### PROBLEM REQUIREMENTS
With pictures omitted, copy exactly every line from the one that contains "Task: Select the 1 d. period tab" to the end of the listing below.

RECORDS FOR THIS EXERCISE Start Marker

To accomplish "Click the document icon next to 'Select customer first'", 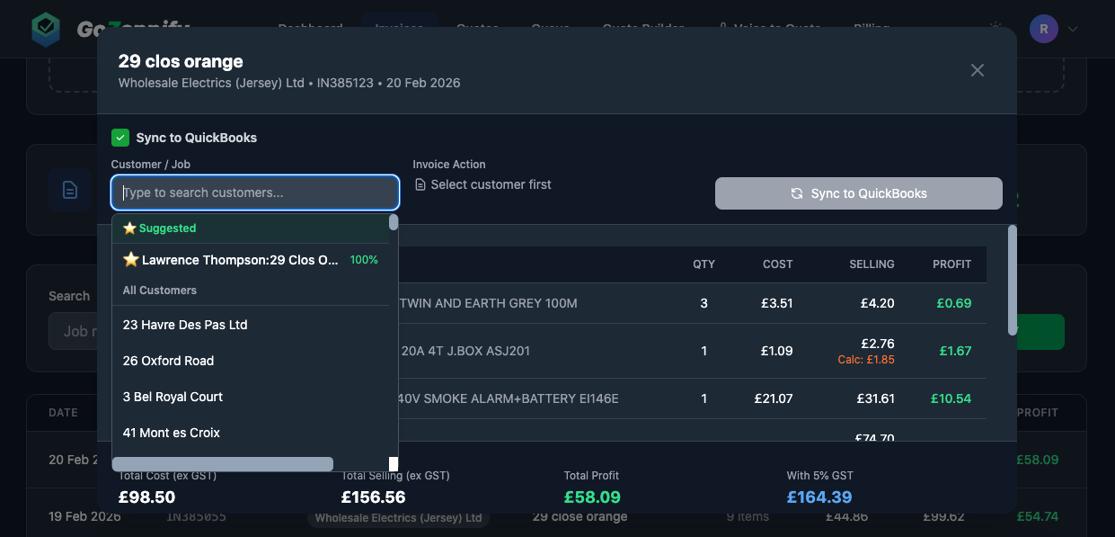I will (419, 183).
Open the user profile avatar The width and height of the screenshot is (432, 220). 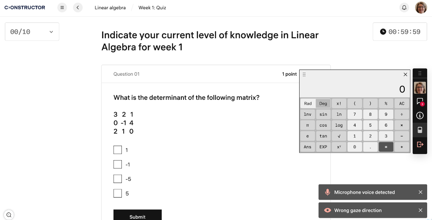point(421,7)
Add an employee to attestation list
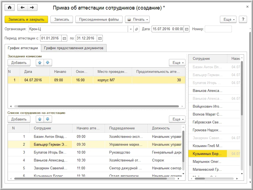The width and height of the screenshot is (253, 190). pos(19,119)
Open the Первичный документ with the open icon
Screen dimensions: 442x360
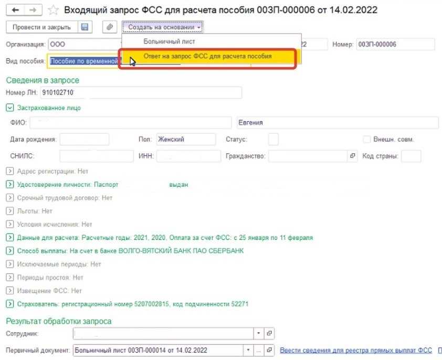(x=269, y=350)
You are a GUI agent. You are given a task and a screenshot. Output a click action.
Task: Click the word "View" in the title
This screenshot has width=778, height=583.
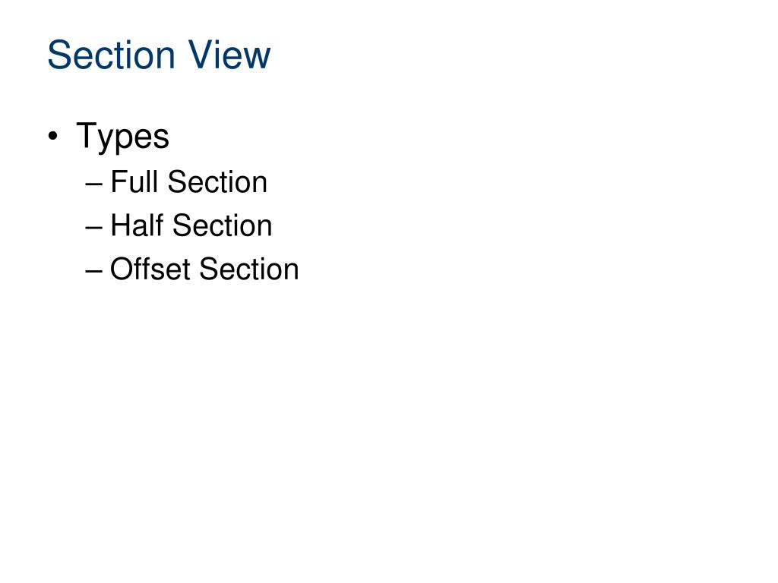(x=229, y=55)
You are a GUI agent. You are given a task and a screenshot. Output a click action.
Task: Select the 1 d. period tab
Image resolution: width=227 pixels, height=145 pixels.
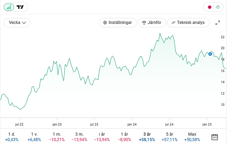click(12, 137)
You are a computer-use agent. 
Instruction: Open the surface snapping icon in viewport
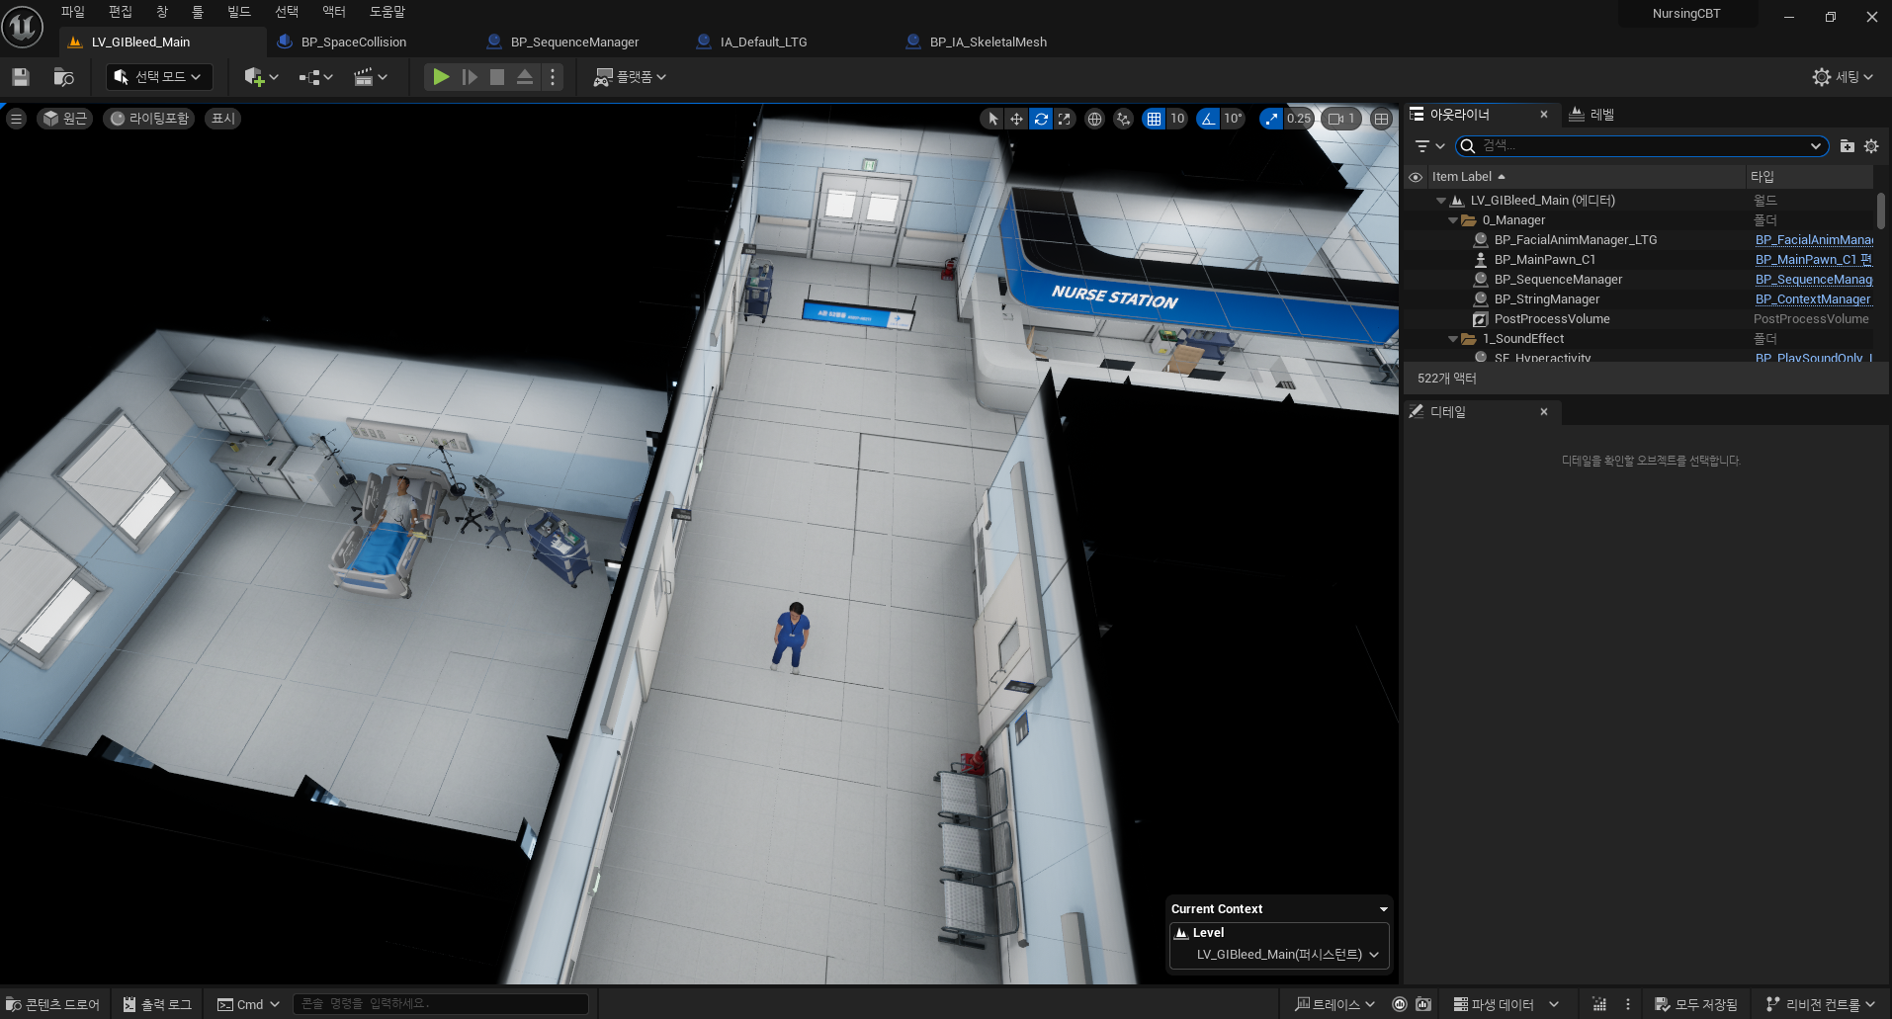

RECORDS FOR THIS EXERCISE End Marker

### SOLUTION TO THIS PROBLEM
Task: Select the 1 d. period tab
Image resolution: width=227 pixels, height=145 pixels.
click(12, 137)
You are a computer-use agent. 
Instruction: Open the surface snapping icon in viewport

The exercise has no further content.